On February 15th, 2012, I shared the stage with four amazing entrepreneurs and business thought-leaders in Santa Barbara, speaking for the MIT Enterprise Forum. The event was titled, "Effective Startup Management: Featuring Paul Orfalea"
For just over 2 hours, the discussion turned this way and that. The entire event was dedicated to not just the startup founders in the audience - and those who will undoubtedly watch the video recording later on - but also to the concept itself: Entrepreneurship as an economic engine.
The entire evening event was hosted and moderated by Jacques Habra, General Manager at Noospheric, LLC. He asked pointed questions, allowed us to get "off-topic" from time to time, and clearly outlined a pathway toward success that incorporated the experience and viewpoints of all of us on stage.
Sitting as both a participant AND observer, I walked away with a few insights.

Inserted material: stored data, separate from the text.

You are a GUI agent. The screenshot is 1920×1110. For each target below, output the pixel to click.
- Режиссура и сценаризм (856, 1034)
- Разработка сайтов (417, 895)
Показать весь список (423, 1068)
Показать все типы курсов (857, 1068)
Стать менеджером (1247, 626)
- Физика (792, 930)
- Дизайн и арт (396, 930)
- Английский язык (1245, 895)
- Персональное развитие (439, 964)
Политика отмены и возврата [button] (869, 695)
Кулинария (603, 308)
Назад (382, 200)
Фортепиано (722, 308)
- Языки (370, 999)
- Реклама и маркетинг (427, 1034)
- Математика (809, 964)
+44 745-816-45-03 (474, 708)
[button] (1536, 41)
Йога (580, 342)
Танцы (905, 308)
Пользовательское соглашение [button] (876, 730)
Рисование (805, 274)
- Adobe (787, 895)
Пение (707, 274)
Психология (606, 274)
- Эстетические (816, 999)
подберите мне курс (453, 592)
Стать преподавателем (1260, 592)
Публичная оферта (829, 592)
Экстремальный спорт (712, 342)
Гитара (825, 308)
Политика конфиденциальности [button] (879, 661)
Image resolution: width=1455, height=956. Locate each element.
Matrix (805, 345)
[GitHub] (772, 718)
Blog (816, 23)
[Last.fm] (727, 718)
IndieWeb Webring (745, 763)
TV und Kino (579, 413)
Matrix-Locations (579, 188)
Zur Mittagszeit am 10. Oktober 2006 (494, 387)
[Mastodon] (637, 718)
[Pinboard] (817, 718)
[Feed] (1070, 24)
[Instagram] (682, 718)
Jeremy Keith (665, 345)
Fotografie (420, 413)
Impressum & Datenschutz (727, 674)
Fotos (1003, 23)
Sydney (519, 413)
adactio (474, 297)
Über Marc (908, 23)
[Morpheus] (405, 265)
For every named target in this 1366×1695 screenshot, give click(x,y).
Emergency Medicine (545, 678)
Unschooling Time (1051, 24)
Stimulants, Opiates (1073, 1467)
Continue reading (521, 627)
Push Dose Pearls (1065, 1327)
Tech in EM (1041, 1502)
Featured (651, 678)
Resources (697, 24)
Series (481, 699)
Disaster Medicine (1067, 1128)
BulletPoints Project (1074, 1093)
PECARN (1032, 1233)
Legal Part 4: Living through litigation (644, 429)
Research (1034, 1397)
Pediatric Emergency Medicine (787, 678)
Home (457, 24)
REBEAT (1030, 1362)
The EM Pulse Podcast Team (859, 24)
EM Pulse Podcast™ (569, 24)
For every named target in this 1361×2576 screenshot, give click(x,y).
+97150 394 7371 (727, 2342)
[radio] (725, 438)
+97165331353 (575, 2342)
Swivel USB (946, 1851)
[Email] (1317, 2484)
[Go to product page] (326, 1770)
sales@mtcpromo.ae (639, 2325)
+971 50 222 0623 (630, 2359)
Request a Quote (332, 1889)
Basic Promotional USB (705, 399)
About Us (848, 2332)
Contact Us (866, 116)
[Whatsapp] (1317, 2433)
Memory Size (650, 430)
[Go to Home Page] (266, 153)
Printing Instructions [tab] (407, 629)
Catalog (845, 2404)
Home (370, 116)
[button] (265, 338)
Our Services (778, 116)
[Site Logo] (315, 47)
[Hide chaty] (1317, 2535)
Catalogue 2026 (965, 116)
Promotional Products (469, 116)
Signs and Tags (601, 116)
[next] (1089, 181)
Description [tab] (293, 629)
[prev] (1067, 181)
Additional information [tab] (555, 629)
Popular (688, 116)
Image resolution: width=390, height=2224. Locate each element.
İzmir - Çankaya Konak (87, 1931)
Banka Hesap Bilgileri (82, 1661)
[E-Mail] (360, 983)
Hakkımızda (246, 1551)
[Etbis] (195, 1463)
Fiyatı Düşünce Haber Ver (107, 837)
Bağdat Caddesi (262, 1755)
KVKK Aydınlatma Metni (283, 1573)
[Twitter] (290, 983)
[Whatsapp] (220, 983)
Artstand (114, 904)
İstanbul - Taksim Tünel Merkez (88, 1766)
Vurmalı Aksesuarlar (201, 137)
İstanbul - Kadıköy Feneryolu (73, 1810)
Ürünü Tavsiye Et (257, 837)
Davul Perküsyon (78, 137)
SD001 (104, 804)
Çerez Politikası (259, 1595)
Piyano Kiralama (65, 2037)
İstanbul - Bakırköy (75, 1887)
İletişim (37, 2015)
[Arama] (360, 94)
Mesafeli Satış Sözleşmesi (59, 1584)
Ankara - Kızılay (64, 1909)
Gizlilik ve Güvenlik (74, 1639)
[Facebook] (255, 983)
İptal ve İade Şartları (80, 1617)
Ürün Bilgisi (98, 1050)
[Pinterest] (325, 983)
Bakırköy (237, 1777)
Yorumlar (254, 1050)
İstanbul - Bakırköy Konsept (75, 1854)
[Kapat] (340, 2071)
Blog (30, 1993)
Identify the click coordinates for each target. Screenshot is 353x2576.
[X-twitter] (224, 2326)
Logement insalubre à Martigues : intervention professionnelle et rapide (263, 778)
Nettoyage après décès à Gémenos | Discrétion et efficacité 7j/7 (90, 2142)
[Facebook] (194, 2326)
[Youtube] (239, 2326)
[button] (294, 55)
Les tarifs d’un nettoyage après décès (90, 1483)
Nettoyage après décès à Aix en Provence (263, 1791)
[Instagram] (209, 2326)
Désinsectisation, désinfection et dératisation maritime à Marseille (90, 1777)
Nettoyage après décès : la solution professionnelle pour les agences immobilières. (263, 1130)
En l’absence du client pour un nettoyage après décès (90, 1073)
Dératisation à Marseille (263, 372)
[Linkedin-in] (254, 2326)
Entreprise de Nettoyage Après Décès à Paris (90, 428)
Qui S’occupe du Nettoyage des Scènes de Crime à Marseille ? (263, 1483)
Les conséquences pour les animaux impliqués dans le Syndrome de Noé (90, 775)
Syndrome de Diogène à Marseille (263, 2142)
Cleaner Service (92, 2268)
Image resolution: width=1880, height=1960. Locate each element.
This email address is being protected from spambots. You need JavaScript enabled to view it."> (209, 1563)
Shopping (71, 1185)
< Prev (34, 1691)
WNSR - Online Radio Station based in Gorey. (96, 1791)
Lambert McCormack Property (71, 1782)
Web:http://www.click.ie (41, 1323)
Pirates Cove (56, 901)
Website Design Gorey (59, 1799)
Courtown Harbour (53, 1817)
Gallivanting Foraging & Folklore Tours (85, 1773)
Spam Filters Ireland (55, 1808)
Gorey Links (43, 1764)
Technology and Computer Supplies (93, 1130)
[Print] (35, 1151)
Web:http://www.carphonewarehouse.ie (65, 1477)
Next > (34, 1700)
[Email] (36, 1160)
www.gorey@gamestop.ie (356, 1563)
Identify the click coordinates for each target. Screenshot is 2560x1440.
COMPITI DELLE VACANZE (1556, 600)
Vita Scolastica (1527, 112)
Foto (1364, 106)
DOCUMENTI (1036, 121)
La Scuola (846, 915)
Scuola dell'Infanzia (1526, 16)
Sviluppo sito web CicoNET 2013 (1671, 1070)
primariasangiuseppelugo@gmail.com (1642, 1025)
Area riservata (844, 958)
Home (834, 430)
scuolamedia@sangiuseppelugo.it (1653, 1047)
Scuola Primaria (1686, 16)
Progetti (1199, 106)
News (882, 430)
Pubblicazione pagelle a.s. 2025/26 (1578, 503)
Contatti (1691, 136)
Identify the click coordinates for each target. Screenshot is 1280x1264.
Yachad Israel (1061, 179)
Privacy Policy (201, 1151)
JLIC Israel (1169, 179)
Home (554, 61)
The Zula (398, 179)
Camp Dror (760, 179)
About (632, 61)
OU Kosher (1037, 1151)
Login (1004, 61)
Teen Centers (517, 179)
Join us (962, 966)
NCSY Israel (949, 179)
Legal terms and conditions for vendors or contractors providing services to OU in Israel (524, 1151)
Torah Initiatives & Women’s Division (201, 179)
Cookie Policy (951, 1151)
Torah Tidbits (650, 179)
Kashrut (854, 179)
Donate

First: The numbers matter. It was fascinating to me the high, high importance Paul put on "knowing your accounting." His advice was to keep the numbers SO current, that at any time you could write "them on the back of an envelope." When Jacques brought up the statistics on how many business fail in the first 1, 3 and 5 years of business, Paul was quick to point out that there is a lack of financial literacy that he is watching plague startup companies.
Second: The roles of Founder, Owner, Manager and Worker are critical to identify, define and (my viewpoint) redefine. Paul continued to reiterate the significance of understanding the objective importance of clarifying the role and purpose of leading an idea/product/organization. Personally, I left the event with a renewed focus on stepping much more into an "owner's" role of our growing company.
Third: The "great work" doesn't just happen. Paul, Joe, Kathy, Jacques and I all agree: There is a time to focus on one thing, and there is a time to focus on all things; but, while doing one, don't try to do the other. Paul said, and I quote, "I don't believe in an open door policy." What's amazing to me is that in this age of collaboration, interruption-rich work environments and a business culture that accepts (or is it expects?) access to you 24/7, there may just be the OPPOSITE of ADD/ADHD going on… I think there a significant issue we're going to have to solve is the negative effect of THIS disorder: "Distraction Surplus."
If you were going to give some advice to a founder or group of people about to "start up," what would YOU share?